Thank you for your help with slow single threaded data receiving from Solr. Today I was able to reach a speed of 3Gigabit+ and got results that may be useful in the future.
I turned out to be wrong in assuming that the main problem is in the FastWriter output buffer, but this was the most obvious thing I found while studying the source code of different Solr Response Writers (they are inherited from him). I can't determine exactly where the problem is, but according to my experiments, it doesn't seem to be too deep, but somewhere in the process of the final transformation-sending data to the user. I would think that the problem is in the library/code that converts data to the output format, but it is very strange that the speed is almost independent (not by orders of magnitude, rather not significantly) on the selected format (csv, json, xml, python...), whether it is the fastest csv or the slowest xml. Perhaps the data is slow to arrive at these functions or is slowly converted/deserialized to them from the internal format, but the difference is up to 8 times slower than it could be.

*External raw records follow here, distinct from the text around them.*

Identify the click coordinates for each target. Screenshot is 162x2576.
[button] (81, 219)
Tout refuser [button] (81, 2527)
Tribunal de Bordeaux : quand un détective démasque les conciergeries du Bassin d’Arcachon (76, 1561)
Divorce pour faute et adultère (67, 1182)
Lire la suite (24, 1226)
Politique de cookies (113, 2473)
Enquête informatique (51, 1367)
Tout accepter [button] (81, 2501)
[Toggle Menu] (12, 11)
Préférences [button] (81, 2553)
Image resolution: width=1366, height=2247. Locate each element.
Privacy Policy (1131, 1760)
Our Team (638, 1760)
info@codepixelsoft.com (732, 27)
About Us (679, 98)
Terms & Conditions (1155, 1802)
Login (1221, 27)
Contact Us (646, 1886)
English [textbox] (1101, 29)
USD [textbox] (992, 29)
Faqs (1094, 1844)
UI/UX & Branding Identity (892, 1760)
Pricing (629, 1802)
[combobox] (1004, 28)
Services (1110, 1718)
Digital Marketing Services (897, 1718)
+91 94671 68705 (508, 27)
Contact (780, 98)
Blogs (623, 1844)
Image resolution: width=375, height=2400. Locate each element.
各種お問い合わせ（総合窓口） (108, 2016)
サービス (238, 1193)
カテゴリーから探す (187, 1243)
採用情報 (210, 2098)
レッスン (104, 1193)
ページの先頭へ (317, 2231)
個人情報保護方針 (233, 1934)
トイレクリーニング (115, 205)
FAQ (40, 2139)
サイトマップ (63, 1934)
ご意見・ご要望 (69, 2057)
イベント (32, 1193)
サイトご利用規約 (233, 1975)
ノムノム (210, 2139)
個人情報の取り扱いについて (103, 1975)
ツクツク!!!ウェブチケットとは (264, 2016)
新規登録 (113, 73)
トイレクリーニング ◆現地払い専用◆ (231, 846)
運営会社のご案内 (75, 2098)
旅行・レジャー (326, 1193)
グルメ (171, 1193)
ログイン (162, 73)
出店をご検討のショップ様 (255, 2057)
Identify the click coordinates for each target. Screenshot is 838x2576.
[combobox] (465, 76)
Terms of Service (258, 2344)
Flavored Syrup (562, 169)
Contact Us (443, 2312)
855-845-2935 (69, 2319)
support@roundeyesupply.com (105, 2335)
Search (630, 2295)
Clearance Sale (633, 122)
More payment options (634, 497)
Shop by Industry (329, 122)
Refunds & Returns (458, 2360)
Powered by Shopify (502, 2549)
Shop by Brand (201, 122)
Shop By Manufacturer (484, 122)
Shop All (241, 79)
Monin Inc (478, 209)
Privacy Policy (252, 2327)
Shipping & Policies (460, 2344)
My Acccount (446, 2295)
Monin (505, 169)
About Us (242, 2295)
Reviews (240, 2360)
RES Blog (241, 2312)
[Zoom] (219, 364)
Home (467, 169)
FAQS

Just in case, I checked the performance of Streaming Expressions (the speed is less than with /select, and a very long wait for a response from the server before the data transfer begins and a huge memory consumption) and Exporting Result Sets too, but Exporting Result Sets only works with DocValues fields, and are not suitable for general use, since multiple restrictions are imposed on DocValues fields (for example, you cannot use DocValues on solr.TextField fields, only StrField).
Here's what I got:
- 3.66 Gb/s - HANDLER /export; wt=javabin; works only on docValues=true feild
- 2.95 Gb/s - HANDLER /select; wt=javabin; with stored=true docValues=false field
- 1.46 Gb/s - HANDLER /export; wt=json; works only on docValues=true feild
- 455 Mb/s - HANDLER /select; wt=csv; with stored=true docValues=false field
- 361 Mb/s - HANDLER /select; wt=json; with stored=true docValues=false field
In any case, the difference between javabin and other Response Writers is enormous. This gives me hope that the problem is not deep internal and can be fixed in the future. Solr itself can work at 3Gigabit speeds and this is not the limit of its Jetty, i.e. there is a lot to improve.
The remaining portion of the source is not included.